姓黃的之所以敢這么做,指不定有什么依仗,為了這點東西得罪人,有些得不償失。
反正自己以后也不怎么來小食堂,且慣他這一回,等他貪念大了,總歸會有人出手整治他。
看唐植桐拿定了主意,霍效平只是點了點頭,什么都沒說。
唐植桐安排同學在這邊燒水,額外叮囑他們一定要盯著燒水壺和暖瓶,不要脫離視線。
姓黃的既然已經心生不滿,那就得防著他使壞。
雖然做不了大惡,但往燒水壺里吐口唾沫、摻點洗手水、洗腳水還是有可能的,傷不到人,但噁心人。
回到包間后,唐植桐跟科研班的同學撿好聽的聊,絕對不聊供應,而是了解船模的進展,能給點建議就給點建議,比如通過改變船底的設計減少阻力等。
等燒水的同學拎著暖瓶進來,大家倒上水,就跟開茶話會似的,又聊了個把小時,唐植桐才起身宣布慶功宴勝利閉幕。
留下餐具、暖瓶任由食堂的小伙子收拾,一幫大學生魚貫而出。
科研班的同學回教室,唐植桐留在最后,向萬向紅了解在校情況:“向紅,姓岳的那小子最近沒再騷擾你吧”
“沒有,有陣子沒見到他了。
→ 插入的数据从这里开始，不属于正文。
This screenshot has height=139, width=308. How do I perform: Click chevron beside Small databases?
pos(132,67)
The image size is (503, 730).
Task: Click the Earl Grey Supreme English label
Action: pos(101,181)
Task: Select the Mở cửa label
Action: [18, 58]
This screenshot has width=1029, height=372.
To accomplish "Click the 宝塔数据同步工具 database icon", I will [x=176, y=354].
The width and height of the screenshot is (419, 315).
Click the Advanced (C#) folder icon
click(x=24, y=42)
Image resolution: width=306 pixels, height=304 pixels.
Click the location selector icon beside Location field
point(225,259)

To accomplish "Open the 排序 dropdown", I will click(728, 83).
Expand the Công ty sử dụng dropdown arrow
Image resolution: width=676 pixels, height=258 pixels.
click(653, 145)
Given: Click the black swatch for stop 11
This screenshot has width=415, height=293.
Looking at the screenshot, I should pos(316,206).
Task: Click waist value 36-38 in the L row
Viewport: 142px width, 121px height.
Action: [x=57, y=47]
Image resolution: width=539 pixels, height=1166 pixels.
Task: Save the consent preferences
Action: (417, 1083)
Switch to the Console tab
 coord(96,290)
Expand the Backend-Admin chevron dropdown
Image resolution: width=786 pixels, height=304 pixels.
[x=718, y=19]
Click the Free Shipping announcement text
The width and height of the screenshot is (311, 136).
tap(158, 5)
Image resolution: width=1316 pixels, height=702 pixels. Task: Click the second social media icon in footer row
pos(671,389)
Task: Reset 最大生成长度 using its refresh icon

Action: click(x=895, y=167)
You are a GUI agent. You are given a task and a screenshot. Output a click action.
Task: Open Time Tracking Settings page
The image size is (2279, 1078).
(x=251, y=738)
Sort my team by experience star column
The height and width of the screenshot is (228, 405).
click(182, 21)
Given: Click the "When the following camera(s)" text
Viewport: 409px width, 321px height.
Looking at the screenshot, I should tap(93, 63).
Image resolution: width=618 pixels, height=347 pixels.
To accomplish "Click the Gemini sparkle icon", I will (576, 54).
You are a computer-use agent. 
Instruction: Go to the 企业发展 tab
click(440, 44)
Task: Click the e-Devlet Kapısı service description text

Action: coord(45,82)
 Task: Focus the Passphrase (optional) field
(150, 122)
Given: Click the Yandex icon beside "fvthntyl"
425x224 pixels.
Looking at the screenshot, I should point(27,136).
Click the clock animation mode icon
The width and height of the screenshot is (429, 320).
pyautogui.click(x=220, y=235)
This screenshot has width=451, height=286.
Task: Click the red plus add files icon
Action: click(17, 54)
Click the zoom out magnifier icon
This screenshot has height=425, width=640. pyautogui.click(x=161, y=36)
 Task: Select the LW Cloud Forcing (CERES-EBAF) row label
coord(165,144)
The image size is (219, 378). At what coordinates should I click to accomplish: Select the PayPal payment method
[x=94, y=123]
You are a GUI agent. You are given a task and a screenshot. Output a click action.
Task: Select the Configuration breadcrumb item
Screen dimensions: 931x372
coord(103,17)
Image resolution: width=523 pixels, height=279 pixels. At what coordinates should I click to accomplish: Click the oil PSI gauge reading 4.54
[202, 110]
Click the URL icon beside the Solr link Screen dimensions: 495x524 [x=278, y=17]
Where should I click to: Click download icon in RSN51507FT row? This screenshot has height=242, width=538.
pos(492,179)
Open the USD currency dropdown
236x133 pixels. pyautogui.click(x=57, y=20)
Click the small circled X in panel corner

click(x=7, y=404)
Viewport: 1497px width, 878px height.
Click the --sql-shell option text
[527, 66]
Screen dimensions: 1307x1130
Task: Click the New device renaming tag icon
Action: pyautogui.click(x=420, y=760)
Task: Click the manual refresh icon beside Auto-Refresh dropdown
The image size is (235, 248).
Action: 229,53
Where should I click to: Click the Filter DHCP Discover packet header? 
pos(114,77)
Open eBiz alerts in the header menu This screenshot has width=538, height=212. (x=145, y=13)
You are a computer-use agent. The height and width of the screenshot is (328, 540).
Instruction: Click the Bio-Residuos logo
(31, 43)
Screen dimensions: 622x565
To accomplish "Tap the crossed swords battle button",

聽同學說他最近很倒霉,上次被洋辣子蟄的傷還沒好利索,出校門后又和校外人員起了衝突,被收拾了一頓。那群校外人員也缺德,聽說好幾個人把他給摁住,又拿著洋辣子在他身上掃了一遭。”萬向紅嘴上說著缺德,實際上嘴角已經快壓不住了。
“哦是嘛真是人才,哪疼捅哪。”唐植桐將目光對準了霍效平,這娃的嘴角上翹,翹的辛苦,生怕別人知道這種好事跟他有關係。
“你看我干嘛”霍效平被唐植桐看的有些心虛,終於將嘴角上翹的角度給拉平了一些。
“看你一表人才,骨骼清奇,是個能干大事的人。”唐植桐笑呵呵,也不點破他那點小心思。
隨后,幾人幫著唐植桐將運早上帶過來的竹筐綁上自行車,邊聊邊朝校門口走去。
在校門口,唐植桐第一次見識到了賀平的布穀鳥。
手一伸,學聲鳥叫,布穀鳥就停落在了賀平的手指上。
霍效平雖然不是第一次見,但依舊一臉羨慕,他也想有如此通人性的鳥,哪怕是麻雀也行!
“手疼不疼”唐植桐看看布穀鳥的體型,再看看賀平被鳥爪子扣的顏色發白的指關節,問道。
“你這人真煞風景,手一伸,鳥就落手上,多搶眼啊!手疼點也能接受。”霍效平在一旁吐槽道。
“扯根帶樹杈的樹枝多好,既能跟唐三藏似的當拐杖,也能落鳥,那才叫帥氣!”唐植桐腦海中浮現出德魯伊拿著法杖,法杖上站著兩只布穀鳥的形象,要是布穀鳥再來個整點報時功能,那就更好玩了,怎么想都有種違和感。